【发布时间】:2021-12-02 18:35:28
【问题描述】:
大家好,来自 Stack Overflow 的朋友们,
我想使用 python 将 csv 转换为 xml,我听说 pandas 可以非常简单地管理此任务.
事实证明它并不那么容易。
我的代码是什么样的:
import pandas as pd
import chardet
from pandas.core.frame import DataFrame
csvFile = '172431-82056.csv'
xmlFile = 'mySecondData.xml'
def check_encoding(filename):
"""
input: filename = "filename.csv"
output: Dictionary = {'encoding': 'UTF-16', 'confidence': 1.0, 'language': ''}
"""
result= {}
with open(filename, 'rb') as rawdata:
result = chardet.detect(rawdata.read(10000))
return result
def import_csv(filename):
"""
input: filename = "filename.csv"
output: Dictionary = {'csv key': 'csv data', ... }
"""
encoding = check_encoding(filename)['encoding']

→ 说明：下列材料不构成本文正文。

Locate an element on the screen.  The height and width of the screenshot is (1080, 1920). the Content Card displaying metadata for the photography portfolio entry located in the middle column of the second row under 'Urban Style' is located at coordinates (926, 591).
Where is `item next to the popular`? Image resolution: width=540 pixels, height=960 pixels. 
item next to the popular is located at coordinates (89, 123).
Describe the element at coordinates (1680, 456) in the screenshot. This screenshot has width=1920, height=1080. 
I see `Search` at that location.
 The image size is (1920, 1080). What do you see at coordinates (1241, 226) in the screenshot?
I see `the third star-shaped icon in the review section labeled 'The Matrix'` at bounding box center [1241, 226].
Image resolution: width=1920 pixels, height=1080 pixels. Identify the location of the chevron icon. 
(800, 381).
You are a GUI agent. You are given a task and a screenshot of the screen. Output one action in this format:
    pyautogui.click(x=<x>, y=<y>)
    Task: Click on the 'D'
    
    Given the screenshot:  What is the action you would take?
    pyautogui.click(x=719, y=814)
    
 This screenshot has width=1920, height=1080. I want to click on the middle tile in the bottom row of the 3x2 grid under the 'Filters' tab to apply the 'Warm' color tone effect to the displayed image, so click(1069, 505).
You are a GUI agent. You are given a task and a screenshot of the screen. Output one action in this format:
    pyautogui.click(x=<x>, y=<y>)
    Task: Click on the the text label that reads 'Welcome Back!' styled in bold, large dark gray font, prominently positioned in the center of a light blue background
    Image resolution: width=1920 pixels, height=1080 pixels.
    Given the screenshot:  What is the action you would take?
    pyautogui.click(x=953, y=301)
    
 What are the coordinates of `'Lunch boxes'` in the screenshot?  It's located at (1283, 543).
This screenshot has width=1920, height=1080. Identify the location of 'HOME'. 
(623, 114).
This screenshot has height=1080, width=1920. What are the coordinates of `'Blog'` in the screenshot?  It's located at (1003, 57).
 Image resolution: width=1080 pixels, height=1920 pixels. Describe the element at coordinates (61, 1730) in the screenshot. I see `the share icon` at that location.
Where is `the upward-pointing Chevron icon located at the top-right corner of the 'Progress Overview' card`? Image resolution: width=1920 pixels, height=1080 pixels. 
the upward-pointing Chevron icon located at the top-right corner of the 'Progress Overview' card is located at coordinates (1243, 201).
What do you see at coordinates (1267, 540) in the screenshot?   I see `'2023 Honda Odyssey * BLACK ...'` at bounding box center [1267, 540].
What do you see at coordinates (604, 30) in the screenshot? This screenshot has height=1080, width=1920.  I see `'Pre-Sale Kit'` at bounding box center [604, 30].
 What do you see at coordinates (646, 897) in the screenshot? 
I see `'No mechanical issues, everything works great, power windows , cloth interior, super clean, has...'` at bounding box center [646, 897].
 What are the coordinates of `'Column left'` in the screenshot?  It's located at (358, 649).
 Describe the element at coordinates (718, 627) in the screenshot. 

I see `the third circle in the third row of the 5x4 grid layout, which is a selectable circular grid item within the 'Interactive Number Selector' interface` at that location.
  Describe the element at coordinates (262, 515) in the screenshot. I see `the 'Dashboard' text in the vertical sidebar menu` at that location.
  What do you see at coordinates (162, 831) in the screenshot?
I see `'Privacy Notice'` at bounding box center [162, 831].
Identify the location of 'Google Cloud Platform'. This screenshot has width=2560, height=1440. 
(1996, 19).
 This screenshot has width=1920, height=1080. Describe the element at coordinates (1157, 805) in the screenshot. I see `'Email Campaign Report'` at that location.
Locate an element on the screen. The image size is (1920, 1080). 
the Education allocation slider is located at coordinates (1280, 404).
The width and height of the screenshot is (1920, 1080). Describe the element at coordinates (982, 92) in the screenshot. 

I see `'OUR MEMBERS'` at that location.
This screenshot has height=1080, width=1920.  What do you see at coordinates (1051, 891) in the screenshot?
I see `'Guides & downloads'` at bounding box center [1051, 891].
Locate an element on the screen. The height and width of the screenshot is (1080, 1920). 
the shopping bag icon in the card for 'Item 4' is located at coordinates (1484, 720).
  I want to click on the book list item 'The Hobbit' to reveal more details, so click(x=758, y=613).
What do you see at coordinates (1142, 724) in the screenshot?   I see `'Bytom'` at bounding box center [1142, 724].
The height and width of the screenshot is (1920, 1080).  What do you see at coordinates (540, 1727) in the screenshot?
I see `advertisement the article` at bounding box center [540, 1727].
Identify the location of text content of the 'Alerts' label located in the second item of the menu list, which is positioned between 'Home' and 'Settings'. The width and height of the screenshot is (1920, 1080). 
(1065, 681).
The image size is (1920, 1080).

csv_data = pd.read_csv(filename, engine ='python', encoding=encoding, sep = None)
#print(csv_data)
return csv_data
#print(import_csv(csvFile))
def convert_to_xml(input_file, output_file):
csv_data = import_csv(input_file)
csv_data.to_xml(path_or_buffer=output_file, index = True, root_name='products',row_name='item', elem_cols=['post_title','regular_price'], prefix = 'g:', pretty_print=True)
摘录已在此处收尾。